[YOUR GOAL]
Once you reach the line containing "The width and", write out that line and every remaining line of the records exactly.

-.-.-

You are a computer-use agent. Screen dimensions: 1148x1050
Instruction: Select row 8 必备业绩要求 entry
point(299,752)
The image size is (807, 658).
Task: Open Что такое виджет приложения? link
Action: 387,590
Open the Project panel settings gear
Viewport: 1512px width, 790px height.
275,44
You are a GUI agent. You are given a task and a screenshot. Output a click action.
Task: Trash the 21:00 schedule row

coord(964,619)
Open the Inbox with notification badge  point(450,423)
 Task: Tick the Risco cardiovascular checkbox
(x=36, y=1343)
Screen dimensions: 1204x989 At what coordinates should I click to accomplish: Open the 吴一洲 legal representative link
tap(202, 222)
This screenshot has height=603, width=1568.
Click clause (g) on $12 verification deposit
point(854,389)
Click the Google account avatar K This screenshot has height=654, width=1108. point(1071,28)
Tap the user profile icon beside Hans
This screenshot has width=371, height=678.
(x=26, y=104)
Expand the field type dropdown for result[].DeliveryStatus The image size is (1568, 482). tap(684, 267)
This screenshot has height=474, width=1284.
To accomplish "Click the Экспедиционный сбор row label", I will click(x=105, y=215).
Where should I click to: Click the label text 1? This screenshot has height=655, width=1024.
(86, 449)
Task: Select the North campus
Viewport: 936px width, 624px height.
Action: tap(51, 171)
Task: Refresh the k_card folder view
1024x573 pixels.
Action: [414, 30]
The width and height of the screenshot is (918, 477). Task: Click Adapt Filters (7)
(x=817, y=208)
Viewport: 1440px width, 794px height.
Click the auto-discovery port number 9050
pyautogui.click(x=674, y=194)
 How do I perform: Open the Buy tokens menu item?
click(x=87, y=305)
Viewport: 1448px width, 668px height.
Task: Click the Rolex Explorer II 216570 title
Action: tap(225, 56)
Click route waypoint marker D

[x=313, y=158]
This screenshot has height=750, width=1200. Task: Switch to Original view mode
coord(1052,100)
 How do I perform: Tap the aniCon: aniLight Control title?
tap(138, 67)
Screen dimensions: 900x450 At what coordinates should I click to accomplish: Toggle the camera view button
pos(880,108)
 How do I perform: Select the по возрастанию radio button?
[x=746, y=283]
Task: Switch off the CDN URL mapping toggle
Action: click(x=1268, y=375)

-.-.-

[PROBLEM SOLUTION]
The width and height of the screenshot is (918, 477). Task: Click Adapt Filters (7)
(x=817, y=208)
Viewport: 1440px width, 794px height.
Click the auto-discovery port number 9050
pyautogui.click(x=674, y=194)
 How do I perform: Open the Buy tokens menu item?
click(x=87, y=305)
Viewport: 1448px width, 668px height.
Task: Click the Rolex Explorer II 216570 title
Action: tap(225, 56)
Click route waypoint marker D

[x=313, y=158]
This screenshot has height=750, width=1200. Task: Switch to Original view mode
coord(1052,100)
 How do I perform: Tap the aniCon: aniLight Control title?
tap(138, 67)
Screen dimensions: 900x450 At what coordinates should I click to accomplish: Toggle the camera view button
pos(880,108)
 How do I perform: Select the по возрастанию radio button?
[x=746, y=283]
Task: Switch off the CDN URL mapping toggle
Action: click(x=1268, y=375)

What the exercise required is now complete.